Use a slow tempo and let the breath help the rotation. Exhale as you thread and rotate, then inhale as you return to the start. Keep the hips as quiet as possible so the motion comes mostly from the thoracic spine and shoulder girdle. A good rep should feel controlled, symmetrical, and easy enough to repeat several times without losing position.
Push Through Reach works well in warm-ups, recovery sessions, core circuits, or as an accessory drill between stronger lifts. It is also a useful option for beginners because the floor support makes the movement easy to scale. Keep the motion pain-free, avoid loading the neck, and stop short of any pinch in the shoulder or low back. The main value comes from clean rotation, reach, and control rather than intensity.
Instructions
- Start on hands and knees with your hands under your shoulders and your knees under your hips.
- Spread your fingers and press the floor away with the support hand so your chest stays lifted.
- Keep the planted knee and opposite hand grounded before you move the free arm.
- Thread one arm under your torso and let the shoulder drop toward the floor without collapsing your low back.
- Reach the threaded arm as far through the gap as you can while keeping the hips as quiet as possible.
- Rotate the chest open and follow the reaching hand with your eyes as you turn toward the ceiling.
- Pause for a brief stretch at the open top position with the ribs stacked and the support arm straight.
- Reverse the motion under control, returning the reaching hand to the floor before the next rep.
- Breathe out during the thread and open, then inhale as you come back to all fours.
Tips & Tricks
- Keep the support hand directly under the shoulder so the reaching side can rotate without sliding forward.
- If the open position feels cramped, widen the knees a little to give the torso room to turn.
- Let the upper back rotate first; if the hips roll with the chest, the reach turns into a whole-body twist.
- Keep the reaching arm long through the end range instead of bending the elbow early.
- Follow the hand with your eyes to help the ribcage open, but do not crank the neck into a painful range.
- Move slowly enough that you can feel the shoulder blade glide around the ribcage on each rep.
- Use a shorter thread if you feel pinching in the front of the shoulder or pressure in the lower back.
- Treat this as a mobility drill, not a strength exercise, so the quality of the rotation stays high.
Frequently Asked Questions
What does Push Through Reach train?
It mainly trains thoracic rotation, shoulder mobility, and controlled trunk stability.
Do I need any equipment for Push Through Reach?
No. You only need floor space and enough room to kneel on hands and knees.

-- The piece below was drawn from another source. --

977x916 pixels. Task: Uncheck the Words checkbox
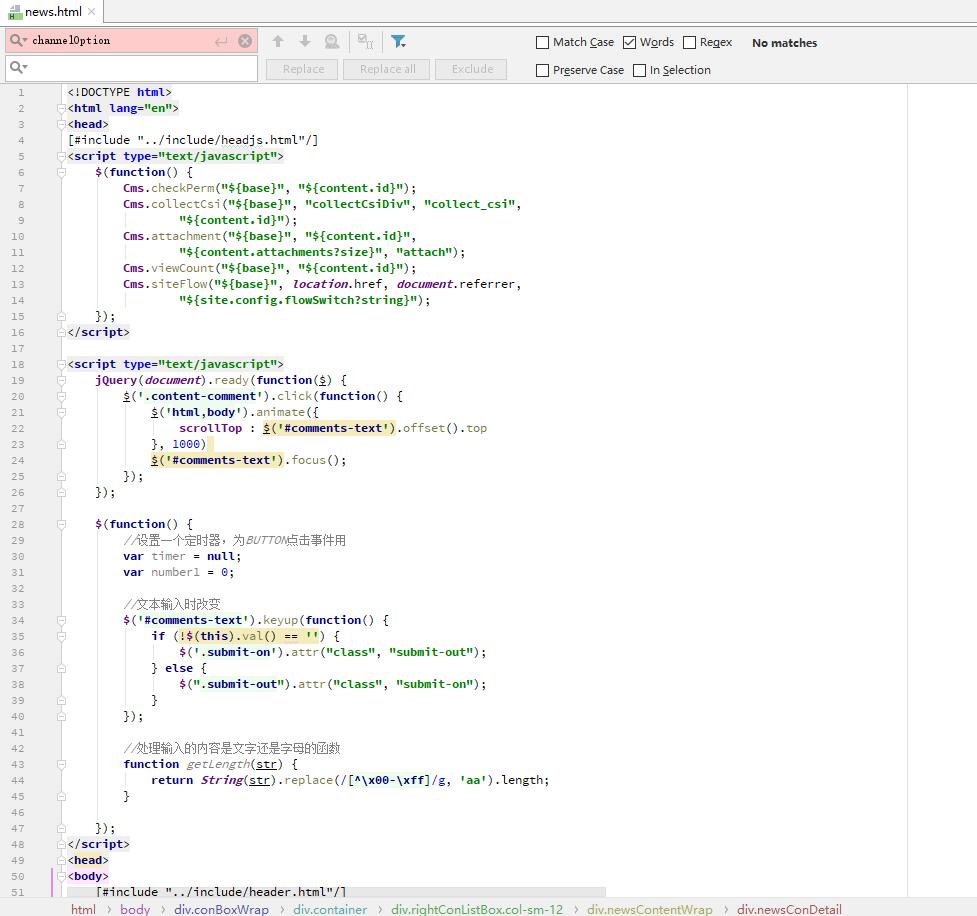(629, 42)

Where should I feel the threaded reach?
You should feel the upper back, rear shoulder, side ribs, and sometimes the lat on the reaching side.
Should my hips stay still during the reach?

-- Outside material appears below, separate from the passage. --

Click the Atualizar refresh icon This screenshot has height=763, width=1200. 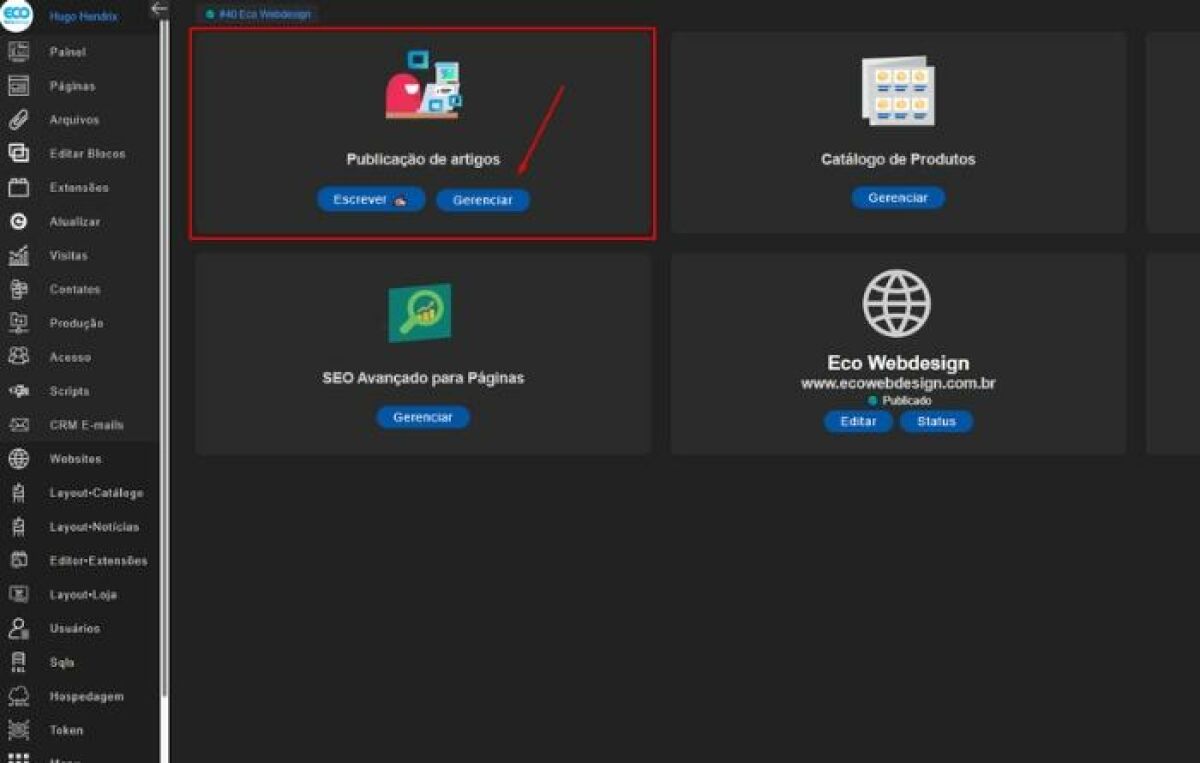[x=18, y=222]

Mostly yes. A small amount of shift is fine, but the main movement should come from the upper back and shoulder.
Is this more of a stretch or a strength exercise?
It is primarily a mobility and control drill, though it also challenges the shoulder and core to stabilize.
What is the biggest mistake with this movement?
Rushing the rotation and turning it into a low-back twist instead of an upper-back reach.
Can beginners do Push Through Reach?
Yes. It is beginner-friendly because the floor supports your body and the range can be kept small.
How can I make the stretch deeper?
Slow the rep down, reach farther through the threaded position, and open the chest without forcing the neck or low back.